→ DATA RECORDS:

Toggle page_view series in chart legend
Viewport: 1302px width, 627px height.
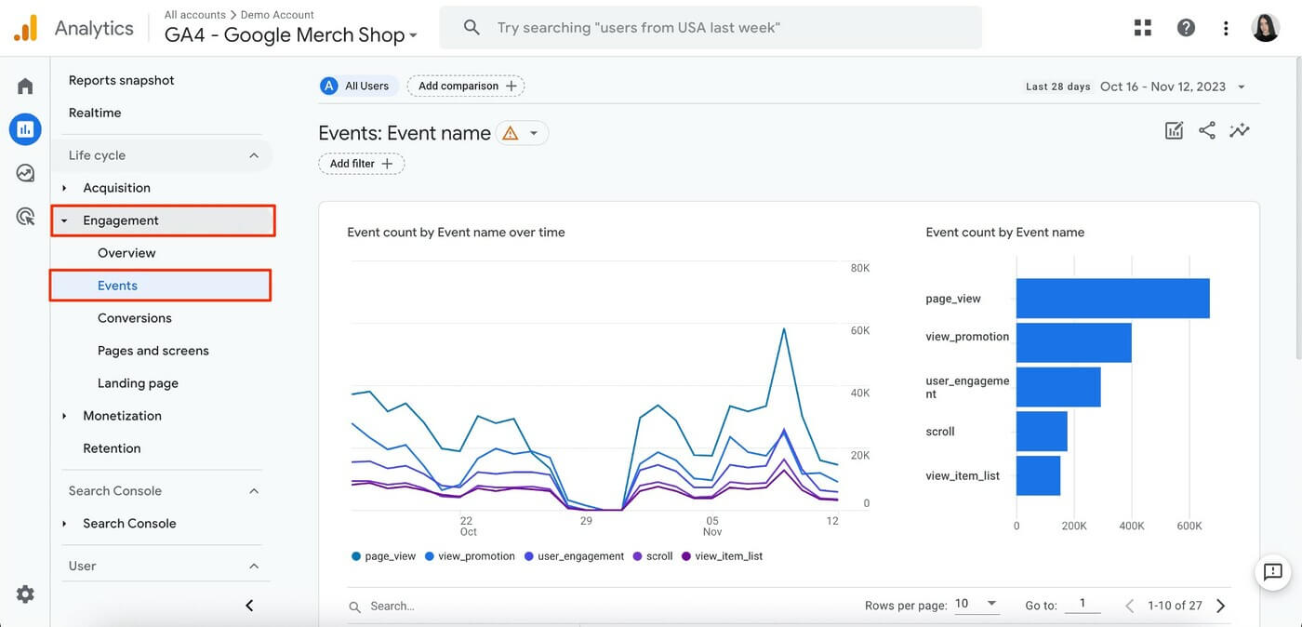click(383, 556)
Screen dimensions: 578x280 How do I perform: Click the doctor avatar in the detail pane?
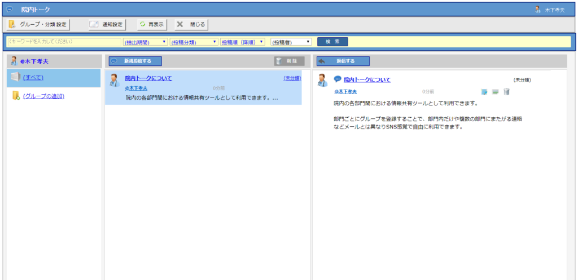322,81
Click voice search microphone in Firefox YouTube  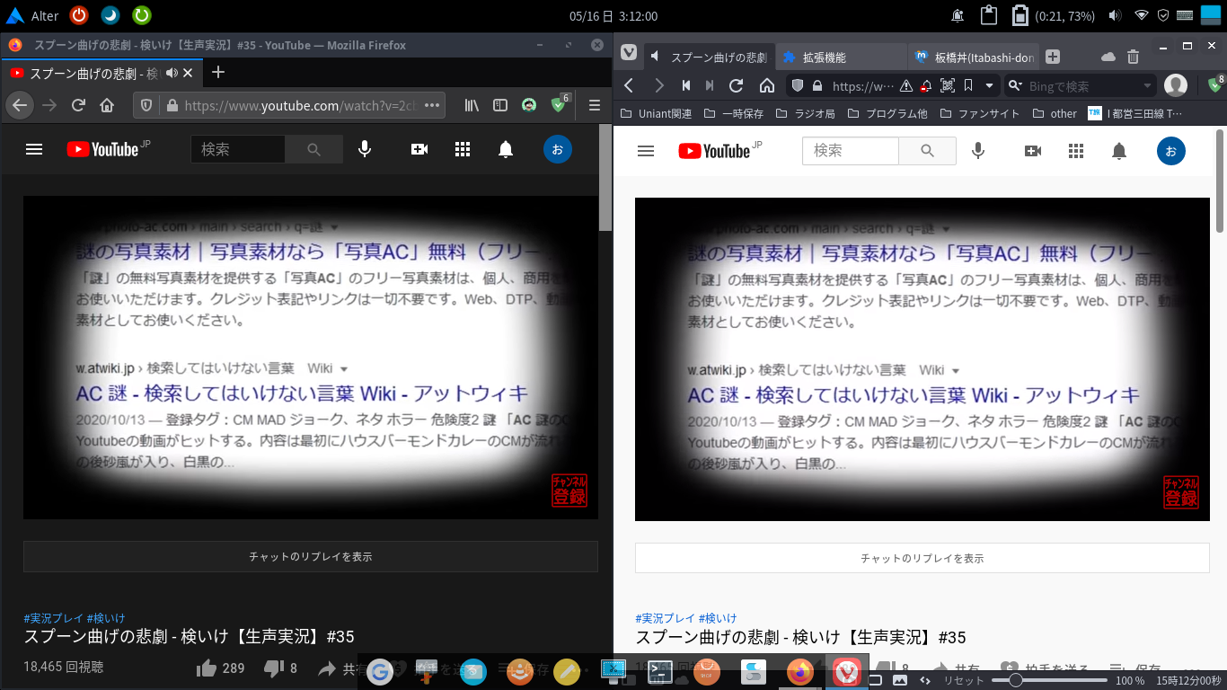(365, 149)
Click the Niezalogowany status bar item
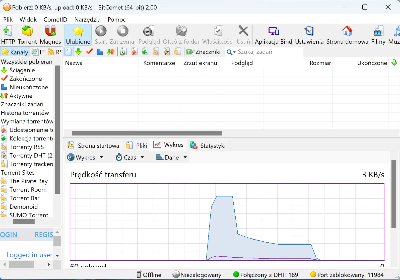400x280 pixels. coord(197,275)
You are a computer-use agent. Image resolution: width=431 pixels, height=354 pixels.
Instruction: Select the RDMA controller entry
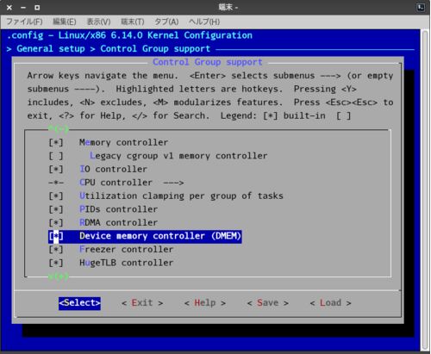click(118, 222)
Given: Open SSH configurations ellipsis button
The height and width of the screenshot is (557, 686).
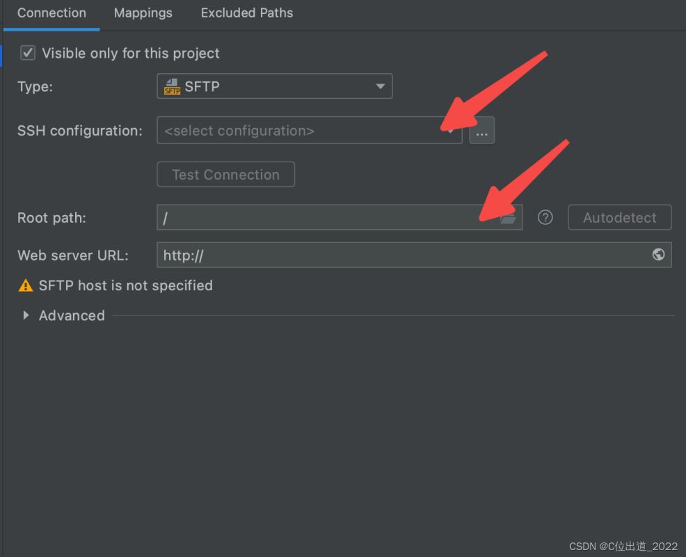Looking at the screenshot, I should (x=481, y=130).
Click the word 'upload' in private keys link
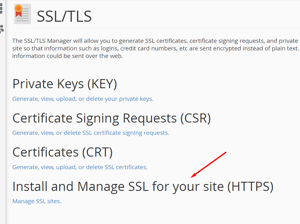This screenshot has height=224, width=300. pos(66,99)
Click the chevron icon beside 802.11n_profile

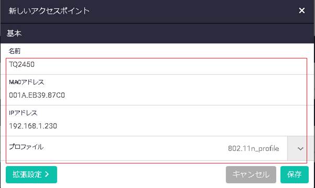300,149

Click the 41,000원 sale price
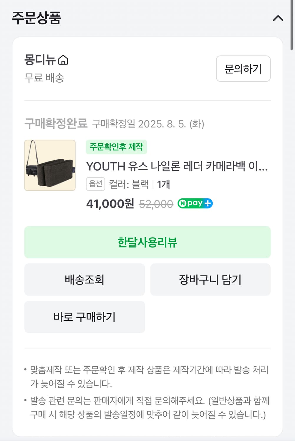coord(110,204)
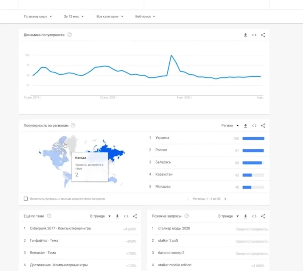The height and width of the screenshot is (271, 303).
Task: Enable the low search volume regions checkbox
Action: (x=26, y=199)
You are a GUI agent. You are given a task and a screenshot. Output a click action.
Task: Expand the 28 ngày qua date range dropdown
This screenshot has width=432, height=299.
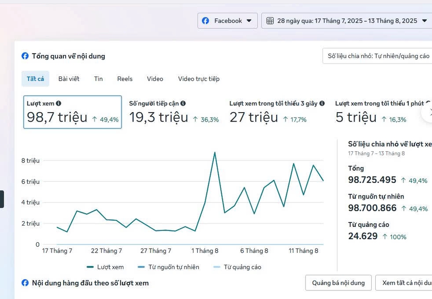pos(347,21)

→ EXERCISE DESCRIPTION: The expected result is every line from the material above that includes "agent".

→ RESULT OF THIS EXERCISE:
You are a computer-use agent. Image resolution: width=431 pixels, height=354 pixels.
You are a GUI agent. You are given a task and a screenshot. Output a click action.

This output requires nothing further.